La Faculté évolue avec la profession juridique et en même temps que la société, afin de répondre aux nouveaux défis que pose la mondialisation. « On va même élargir notre problématique dans une perspective nord-sud. À partir du moment où nous formons des juristes en droit américain et canadien, il est important, dans le contexte de ce diplôme qui fait sauter les barrières commerciales, d'ouvrir une fenêtre sur le phénomène d'intégration continentale et sur les systèmes latino-américains. » En fait, conclut le doyen, « si je disposais du temps nécessaire, je m'inscrirais à ce programme! »

Un programme bilingue

Le DESS en common law accueillera une cinquantaine d'étudiants par année. Il comprend 32 crédits et peut être complété en trois sessions à l'intérieur d'une année ou s'étendre sur deux ans pour les étudiants inscrits à demi temps. Ce diplôme ne nécessite ni recherche ni présentation de mémoire.

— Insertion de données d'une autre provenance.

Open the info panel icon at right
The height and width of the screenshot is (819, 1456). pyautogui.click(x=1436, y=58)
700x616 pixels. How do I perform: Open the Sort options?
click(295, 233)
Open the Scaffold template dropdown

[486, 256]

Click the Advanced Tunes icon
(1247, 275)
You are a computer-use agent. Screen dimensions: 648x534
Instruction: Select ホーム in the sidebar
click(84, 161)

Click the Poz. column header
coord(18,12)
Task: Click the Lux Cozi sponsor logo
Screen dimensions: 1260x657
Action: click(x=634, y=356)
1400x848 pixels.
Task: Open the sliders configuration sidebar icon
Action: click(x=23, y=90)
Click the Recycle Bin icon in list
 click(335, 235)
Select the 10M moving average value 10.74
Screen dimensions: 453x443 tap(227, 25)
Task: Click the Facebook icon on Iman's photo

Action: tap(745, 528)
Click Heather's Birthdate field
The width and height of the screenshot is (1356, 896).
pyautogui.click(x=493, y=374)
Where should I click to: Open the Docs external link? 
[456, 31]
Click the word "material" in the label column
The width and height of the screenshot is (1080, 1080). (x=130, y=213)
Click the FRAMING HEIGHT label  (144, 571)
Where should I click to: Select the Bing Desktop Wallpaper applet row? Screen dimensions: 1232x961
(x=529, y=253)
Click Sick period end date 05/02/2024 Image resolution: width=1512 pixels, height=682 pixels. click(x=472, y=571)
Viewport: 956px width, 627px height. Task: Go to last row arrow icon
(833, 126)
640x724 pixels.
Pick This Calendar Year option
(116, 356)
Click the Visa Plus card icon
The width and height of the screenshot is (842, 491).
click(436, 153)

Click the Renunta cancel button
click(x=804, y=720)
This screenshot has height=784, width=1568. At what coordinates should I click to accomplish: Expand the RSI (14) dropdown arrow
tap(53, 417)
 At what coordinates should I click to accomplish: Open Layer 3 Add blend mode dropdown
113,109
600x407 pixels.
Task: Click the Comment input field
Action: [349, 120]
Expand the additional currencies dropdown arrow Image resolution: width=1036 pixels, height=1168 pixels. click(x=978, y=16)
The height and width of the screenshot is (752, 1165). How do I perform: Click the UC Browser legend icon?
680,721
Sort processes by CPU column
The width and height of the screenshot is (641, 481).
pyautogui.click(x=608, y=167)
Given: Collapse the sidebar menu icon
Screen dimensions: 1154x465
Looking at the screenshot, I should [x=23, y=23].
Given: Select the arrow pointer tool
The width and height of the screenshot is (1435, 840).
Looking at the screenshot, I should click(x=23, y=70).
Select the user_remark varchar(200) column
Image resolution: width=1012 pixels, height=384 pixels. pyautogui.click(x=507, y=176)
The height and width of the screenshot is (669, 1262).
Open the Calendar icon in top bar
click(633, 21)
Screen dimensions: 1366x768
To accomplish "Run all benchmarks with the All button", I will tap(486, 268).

Un préalable est cependant exigé: Fondements et méthodes de la common law, un cours de deux crédits, donné lors d'une semaine intensive au début du programme, à raison de six heures par jour, afin d'assurer l'acquisition de connaissances fondamentales chez tous les étudiants.

Deux professeurs engagés par la Faculté de droit se partageront l'essentiel de la quinzaine de cours offerts. Les autres cours seront donnés par des invités du Canada anglais ou des États-Unis. Aussi, une bonne connaissance de la langue anglaise fait-elle partie des conditions d'admission.

Les juristes ont jusqu'au 1er juin prochain pour s'inscrire à la session de septembre 2001. Les demandes de renseignements et les inscriptions peuvent être faites en ligne au: www.droit.umontreal.ca.

Des discussions sont en cours, confirme le doyen, afin d'obtenir l'approbation du programme, permettant aux diplômés de se présenter aux barreaux des autres provinces ou à ceux des États américains. Le profil recommandé par chacun de ces barreaux sera remis aux étudiants. (L. V.)